Le Premier ministre Charles Konan Banny n’a pas pu mettre en œuvre la feuille de route qui devait doter la Côte d’Ivoire d’un gouvernement légitime et démocratique. Les Ivoiriens n’éliront pas leur président avant le 31 octobre 2006 comme le réclamait le Conseil de sécurité de l’ONU.

Synthèse

Le Premier ministre Charles Konan Banny n’a pas pu mettre en œuvre la feuille de route qui devait doter la Côte d’Ivoire d’un gouvernement légitime et démocratique. Les Ivoiriens n’éliront pas leur président avant le 31 octobre 2006 comme le réclamait le Conseil de sécurité de l’ONU. Le pays est toujours contrôlé par les anciens rebelles et les forces gouvernementales, séparés par une zone tampon fragile tenue par les forces de maintien de la paix de l’ONU et de la France. La véritable guerre civile n’a peut-être pas encore eu lieu.
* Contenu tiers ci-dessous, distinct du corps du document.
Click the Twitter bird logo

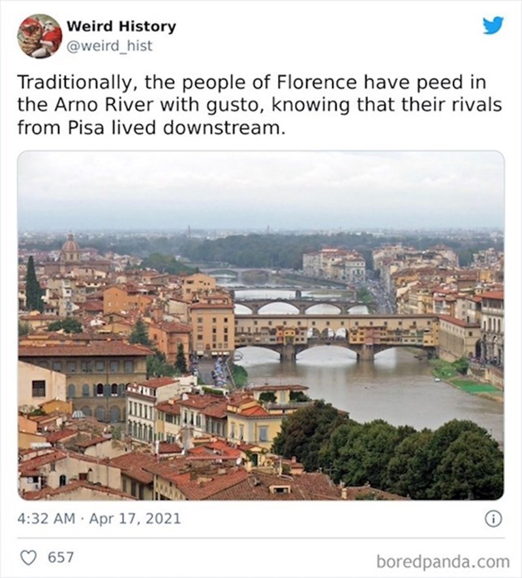pos(493,25)
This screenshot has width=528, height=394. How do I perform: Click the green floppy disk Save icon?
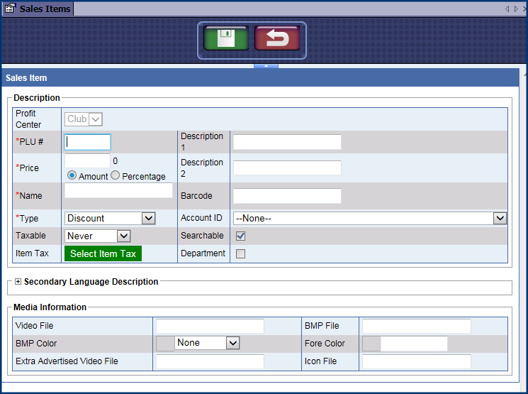225,38
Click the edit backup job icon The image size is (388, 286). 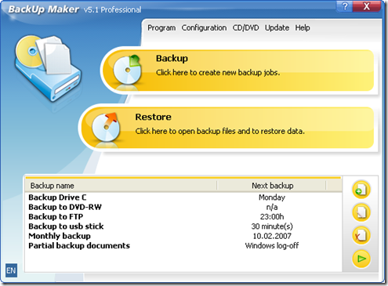pyautogui.click(x=361, y=212)
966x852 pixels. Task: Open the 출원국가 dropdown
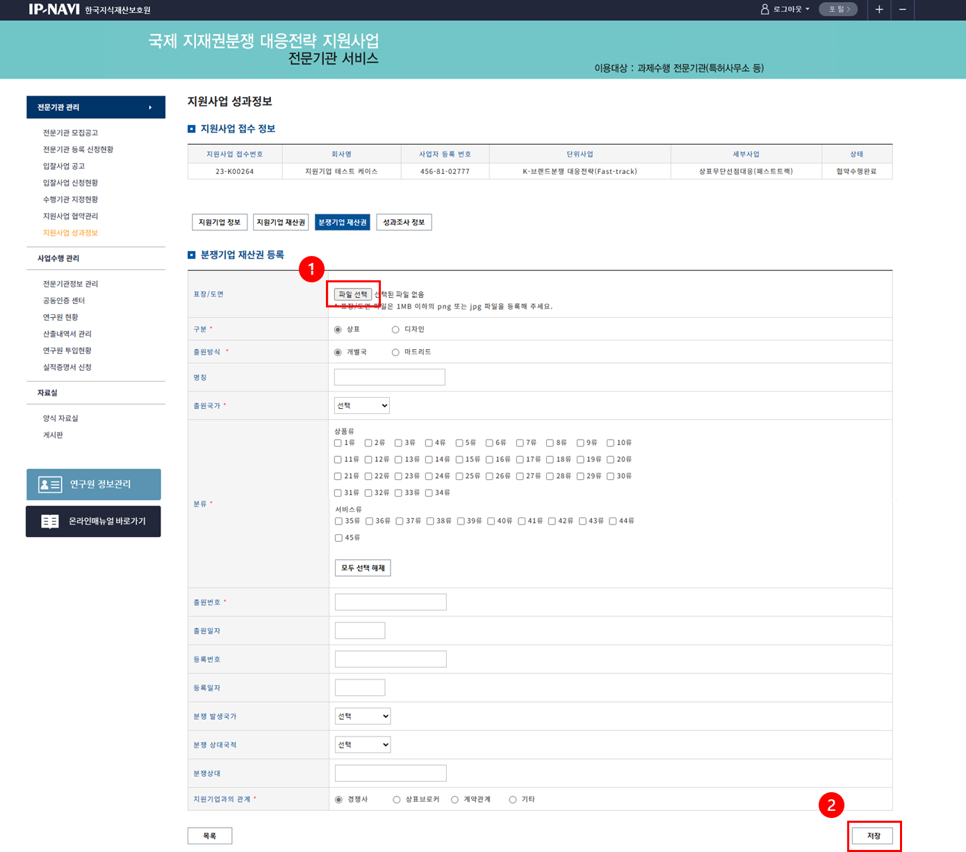point(361,405)
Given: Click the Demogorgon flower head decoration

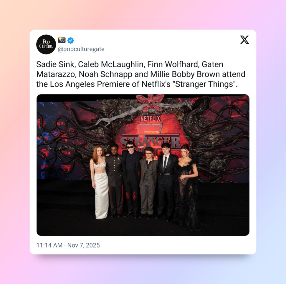Looking at the screenshot, I should tap(150, 103).
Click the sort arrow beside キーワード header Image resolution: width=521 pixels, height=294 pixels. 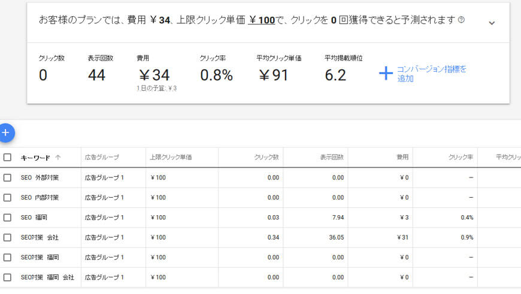point(58,158)
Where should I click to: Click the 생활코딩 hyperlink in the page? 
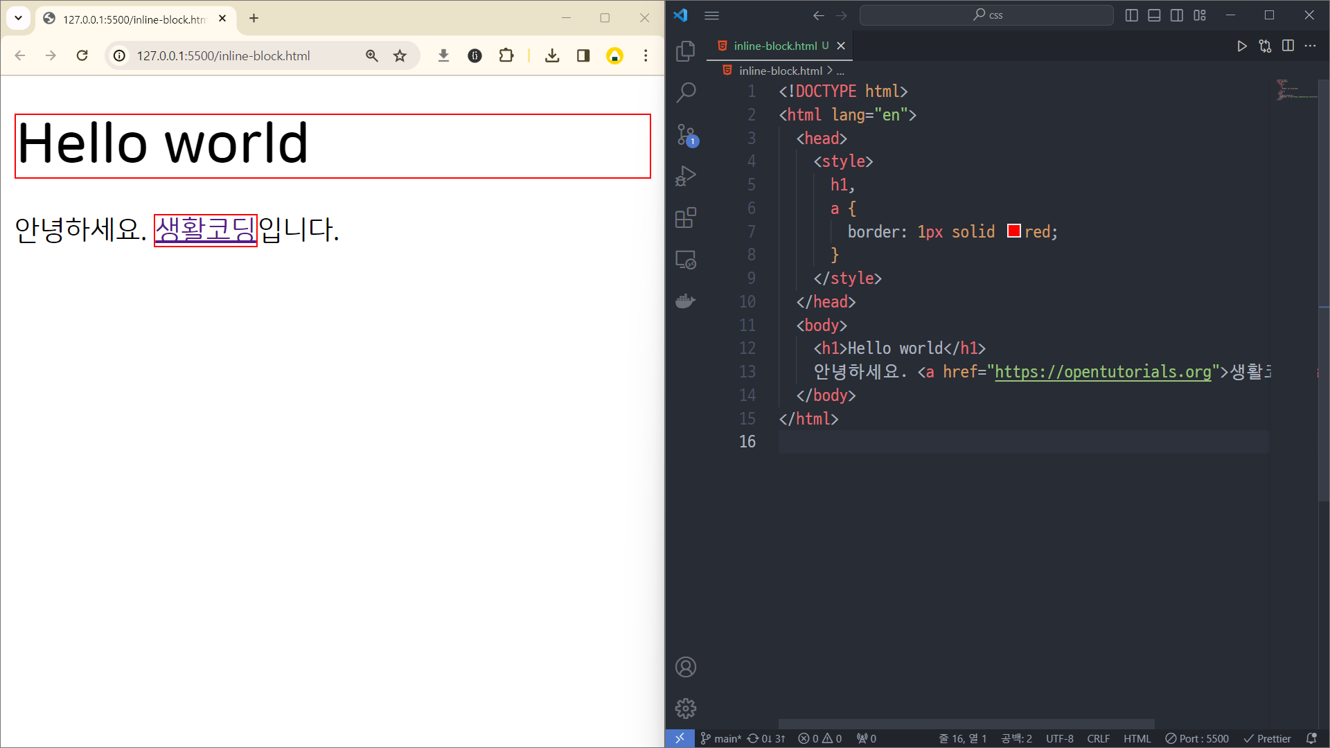(x=205, y=229)
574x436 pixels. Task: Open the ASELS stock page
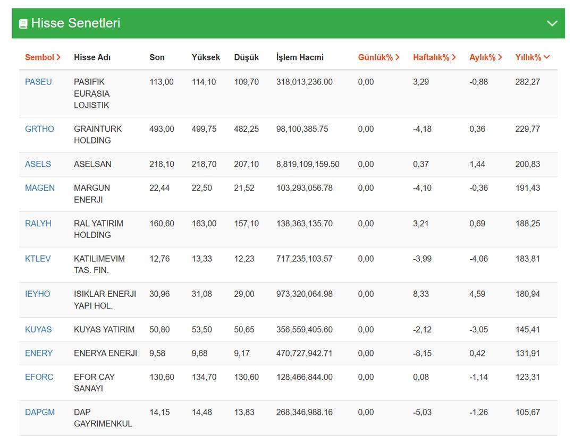click(x=38, y=164)
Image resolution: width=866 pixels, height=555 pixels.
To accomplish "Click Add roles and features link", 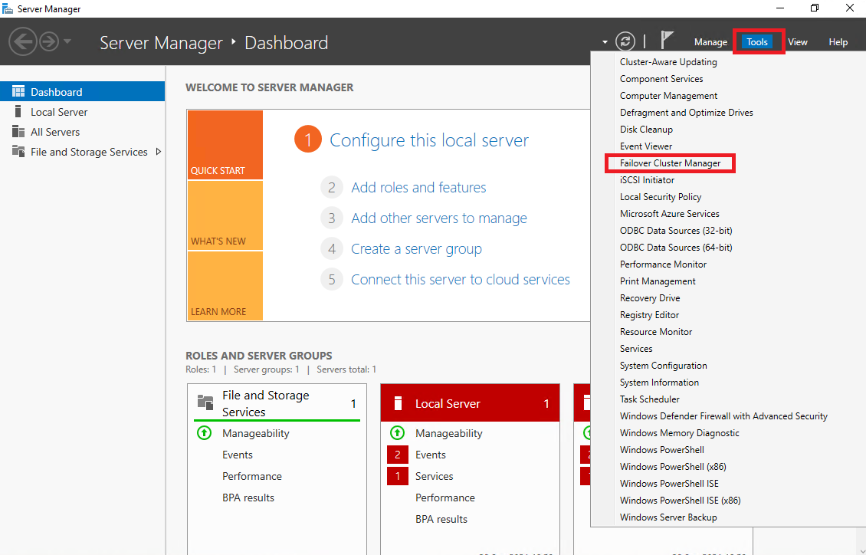I will click(418, 187).
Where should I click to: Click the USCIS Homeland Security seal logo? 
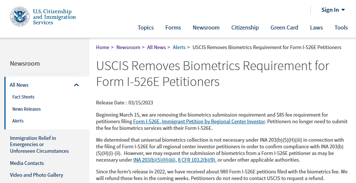pyautogui.click(x=20, y=17)
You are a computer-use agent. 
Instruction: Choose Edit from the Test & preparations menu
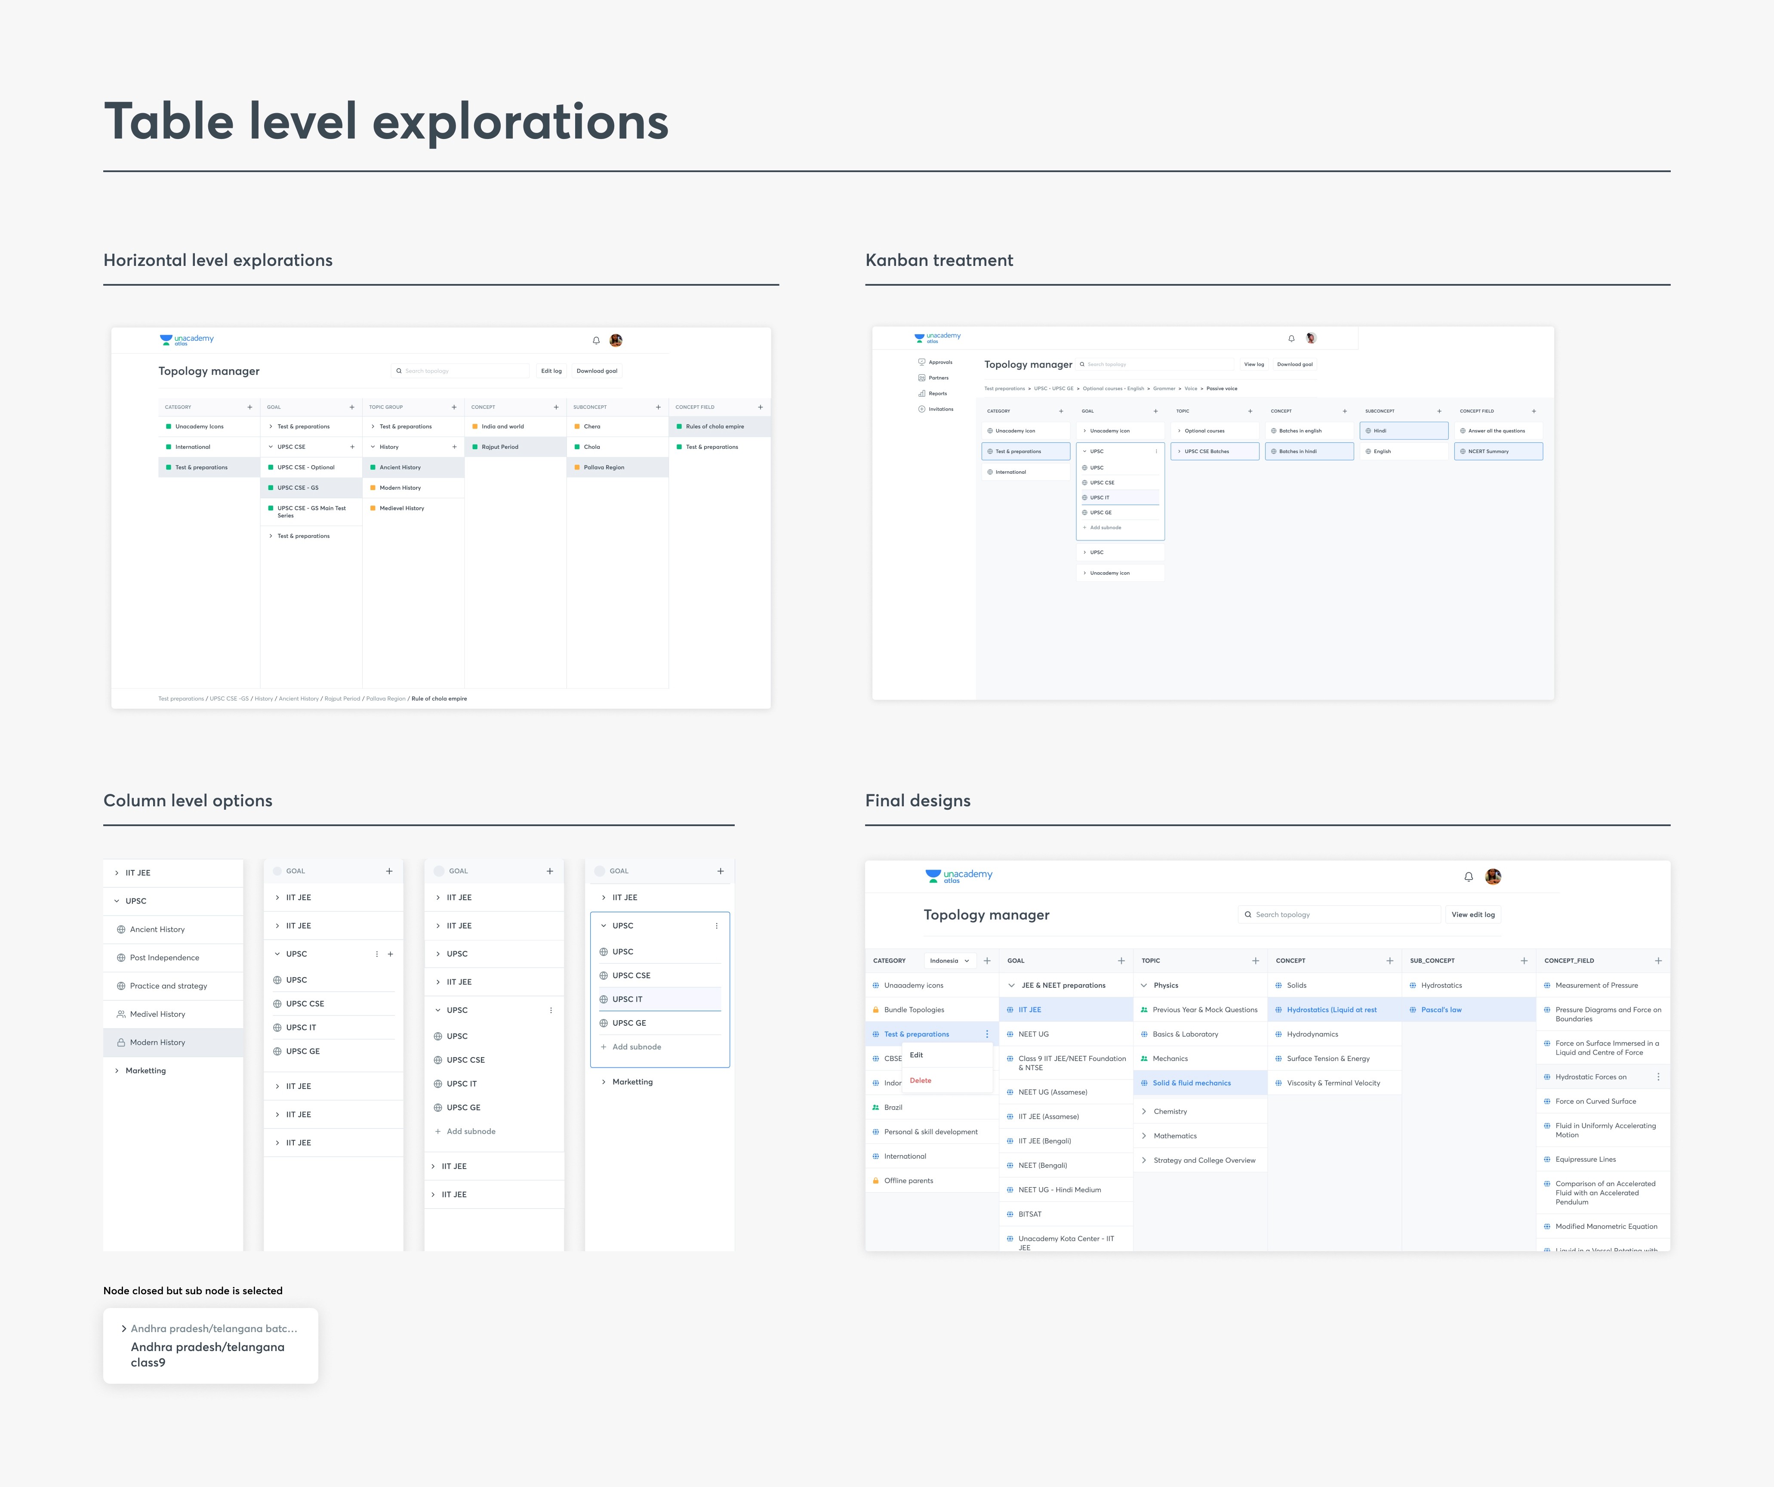pos(917,1055)
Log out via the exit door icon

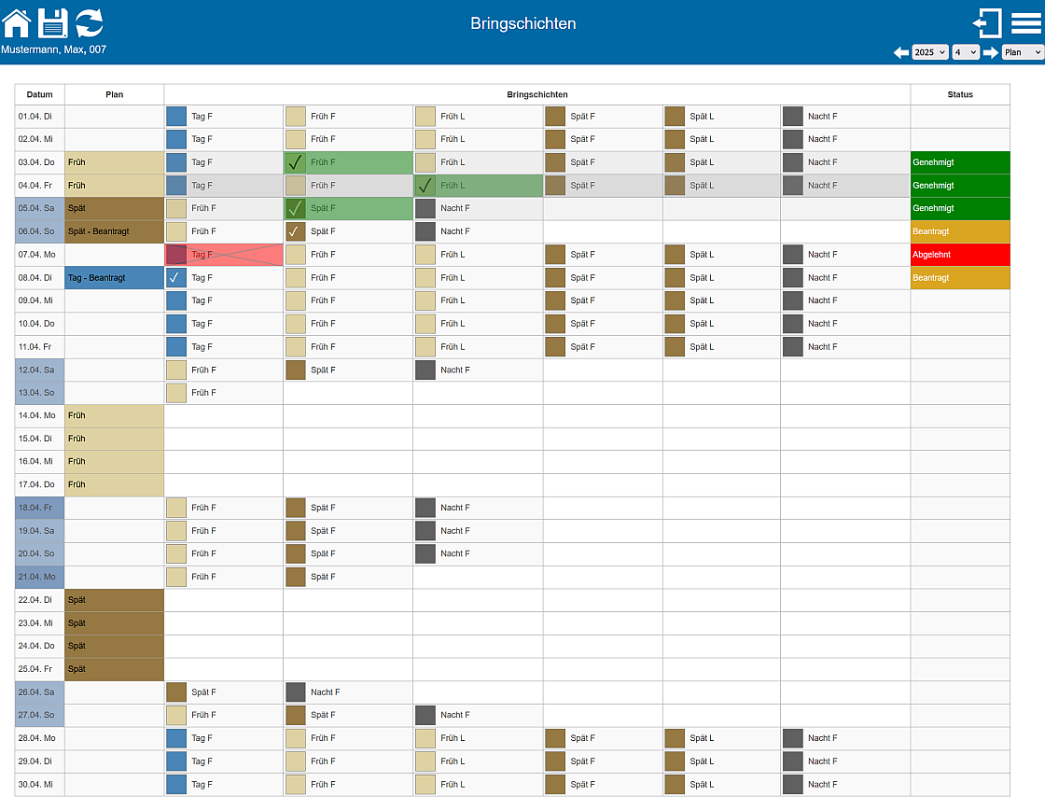click(x=987, y=24)
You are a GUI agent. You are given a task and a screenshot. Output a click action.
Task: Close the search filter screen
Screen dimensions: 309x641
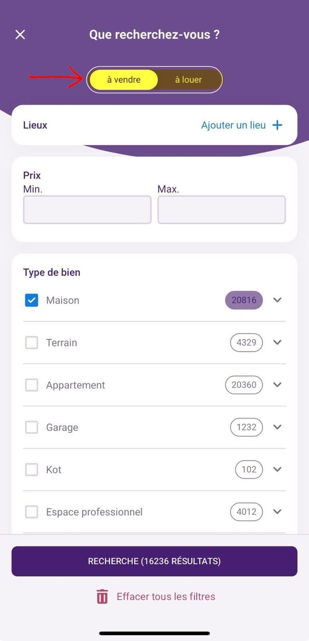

Le deuxième report des élections s’inscrit dans une stratégie délibérée de la part des hommes politiques qui ne veulent pas d’une paix dont ils n’auraient pas la maîtrise et qui cherchent à évaluer le pouvoir d’une communauté internationale qui doit prendre des décisions difficiles en septembre: reporter les élections, maintenir l’autorité de Banny pendant encore six mois et demeurer activement engagée dans le pays. Un échec à ce stade augmenterait fortement le risque que ce pays, qui était autrefois l’un des plus prospères d’Afrique, continue à se rapprocher d’un bain de sang qui n’a été évité que de justesse depuis quatre ans.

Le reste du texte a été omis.